DATA RECORDS:
════════════════════

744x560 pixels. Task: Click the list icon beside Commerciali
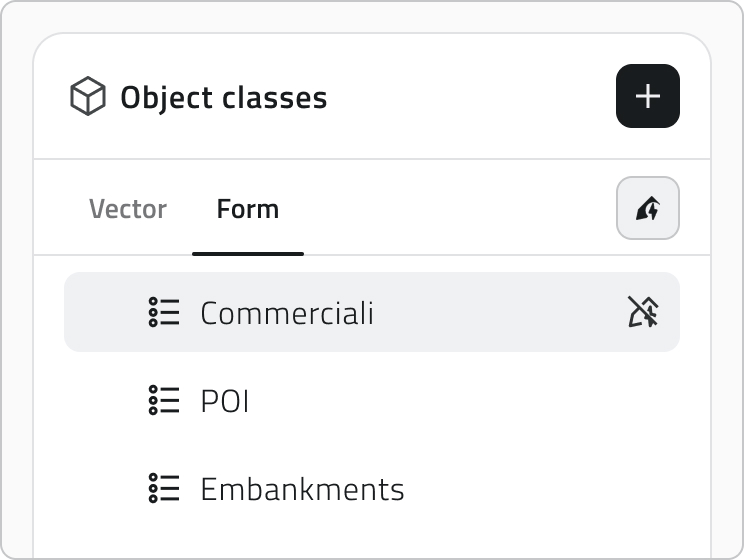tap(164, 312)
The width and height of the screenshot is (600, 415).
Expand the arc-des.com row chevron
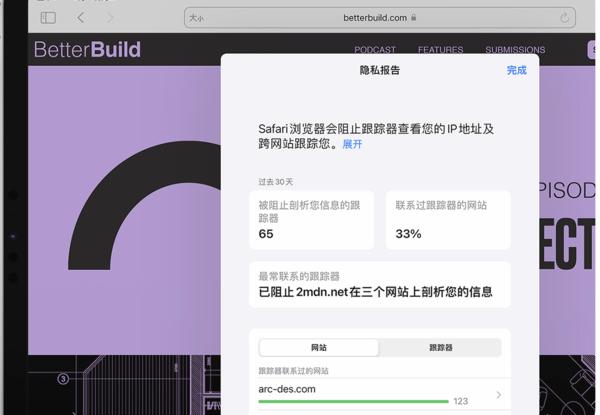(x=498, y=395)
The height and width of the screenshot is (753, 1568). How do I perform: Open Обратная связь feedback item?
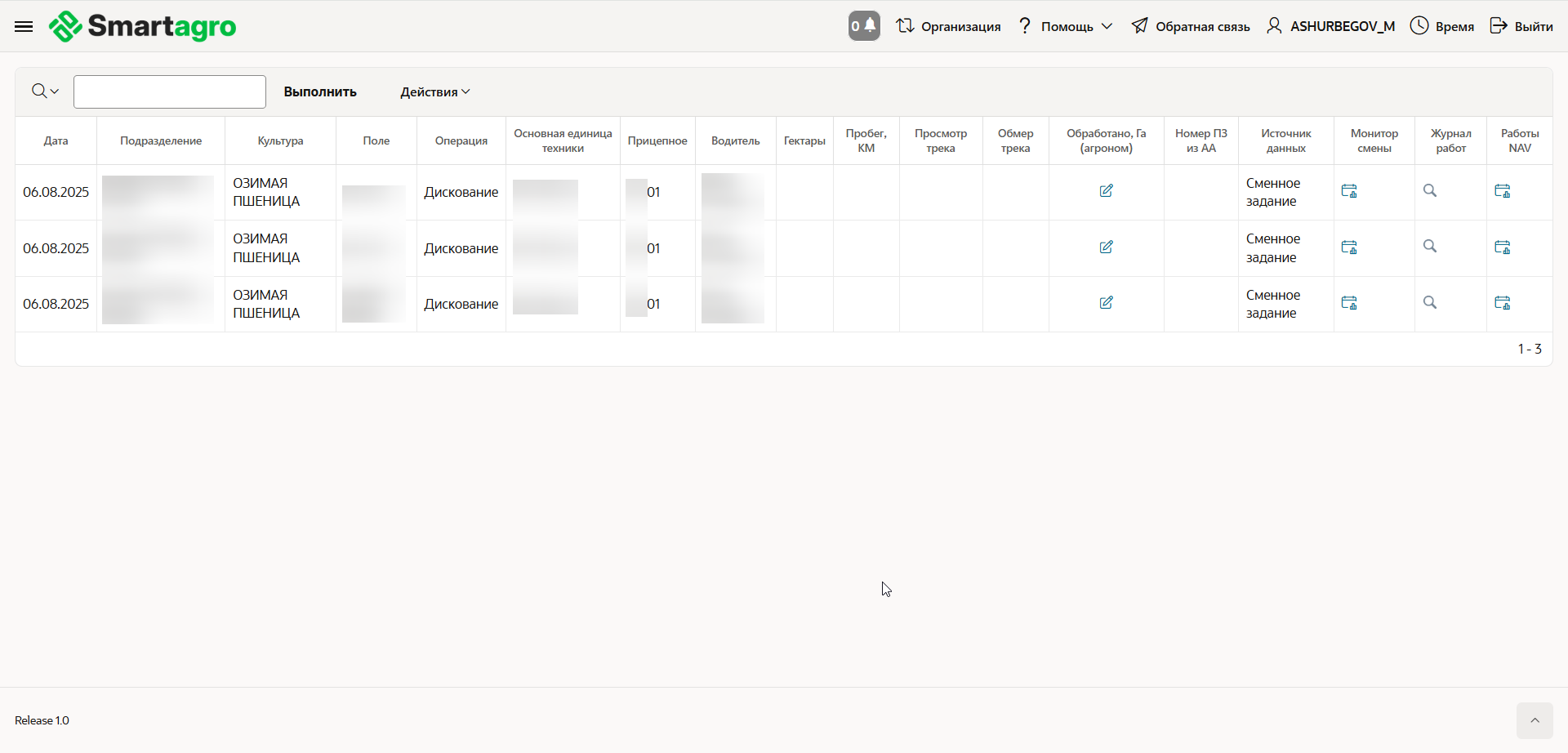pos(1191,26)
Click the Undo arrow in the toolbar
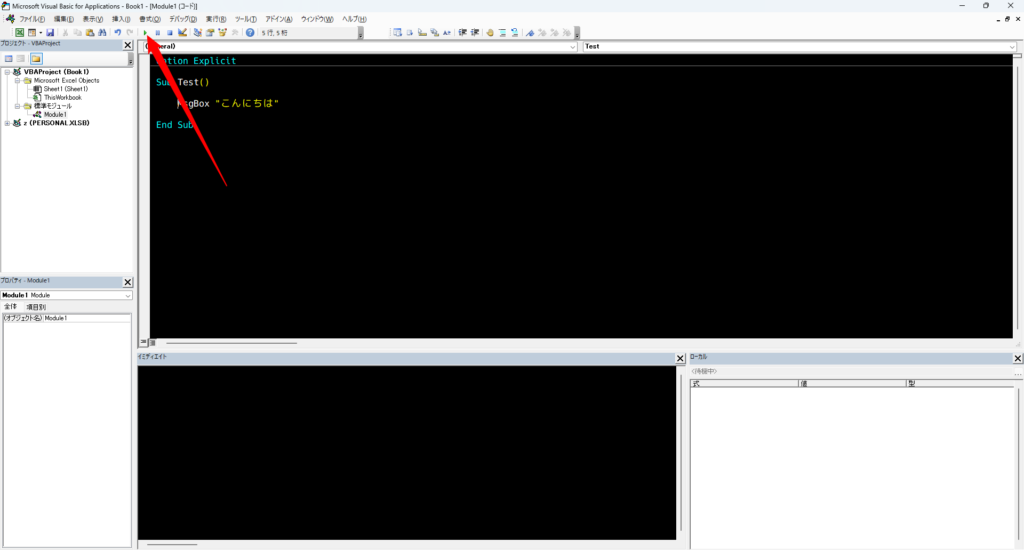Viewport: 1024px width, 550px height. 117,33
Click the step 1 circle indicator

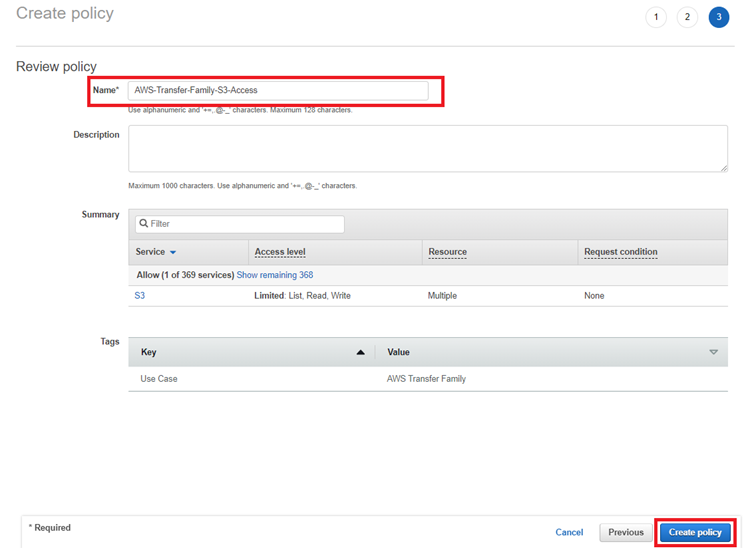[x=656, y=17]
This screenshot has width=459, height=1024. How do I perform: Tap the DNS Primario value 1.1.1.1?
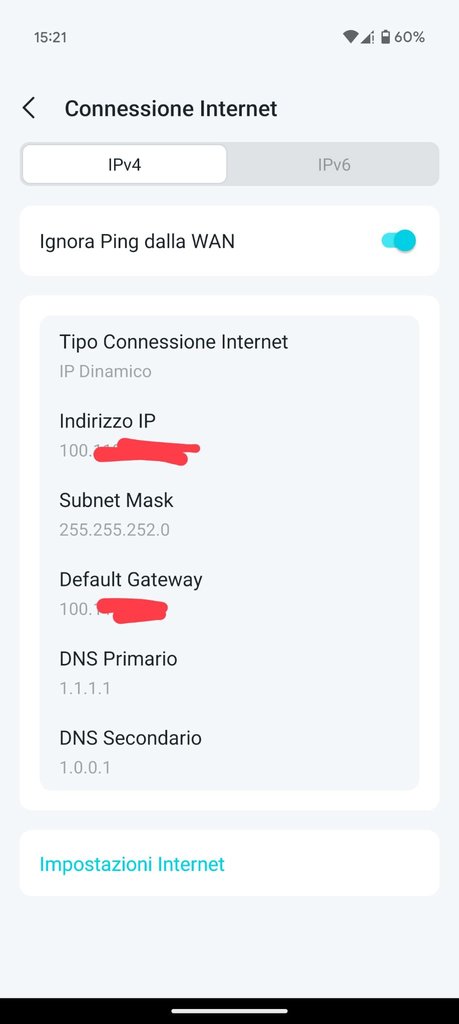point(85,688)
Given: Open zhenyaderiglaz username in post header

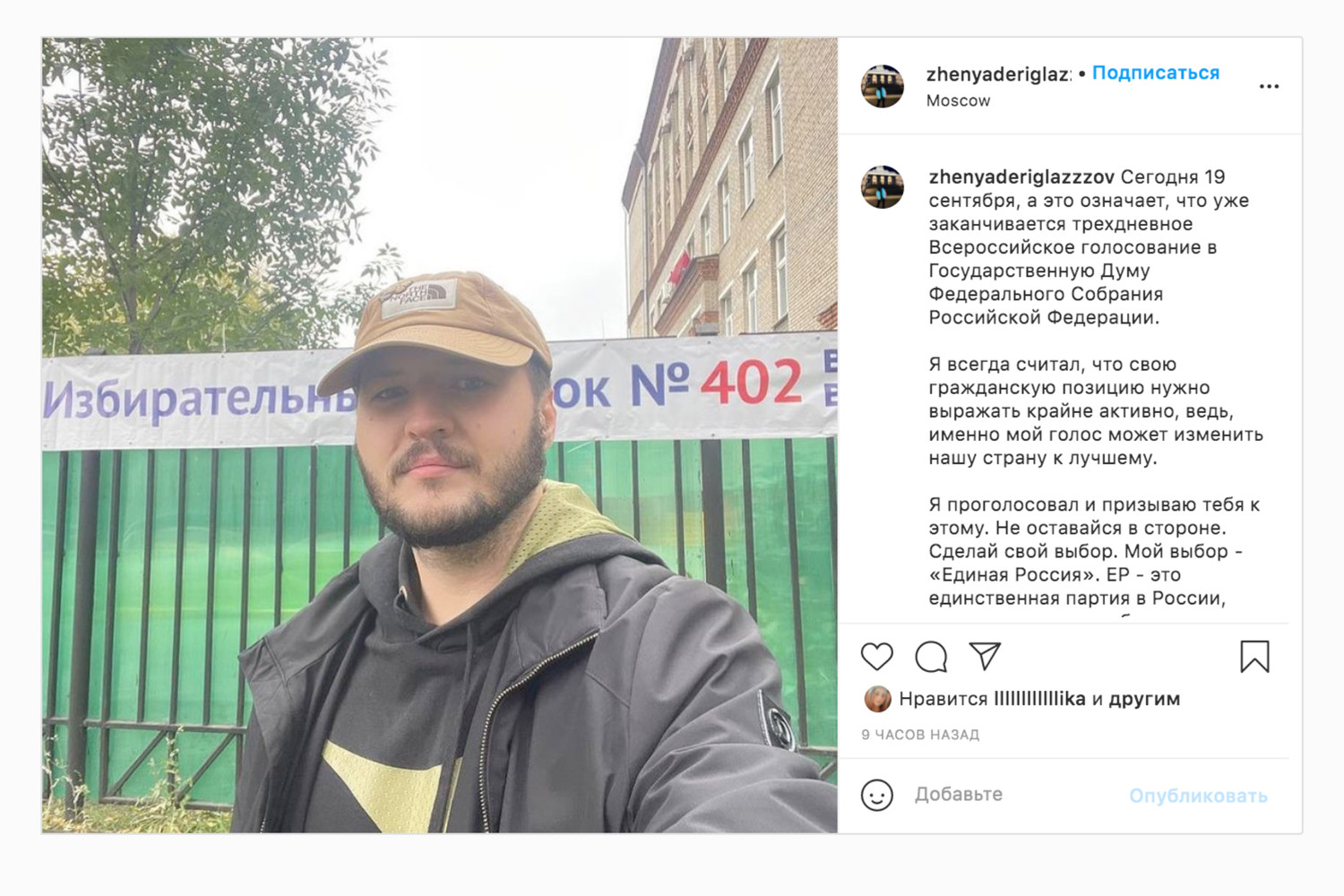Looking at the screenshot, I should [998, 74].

════════════════════

WHAT YOU SHOULD DO:
No pictures belong in the copy. Retype exactly, and only, the lines from the line containing "The width and" through the last line of the data, both included.

SOLUTION FOR THIS TASK:
The width and height of the screenshot is (600, 415).
Expand the arc-des.com row chevron
(x=498, y=395)
The height and width of the screenshot is (753, 1568). How do I perform: Open Обратная связь feedback item?
pos(1191,26)
Click the Undo arrow in the toolbar
Viewport: 1024px width, 550px height. 117,33
Click the step 1 circle indicator

[x=656, y=17]
This screenshot has width=459, height=1024. How do I perform: Tap the DNS Primario value 1.1.1.1?
point(85,688)
Given: Open zhenyaderiglaz username in post header

Looking at the screenshot, I should [998, 74].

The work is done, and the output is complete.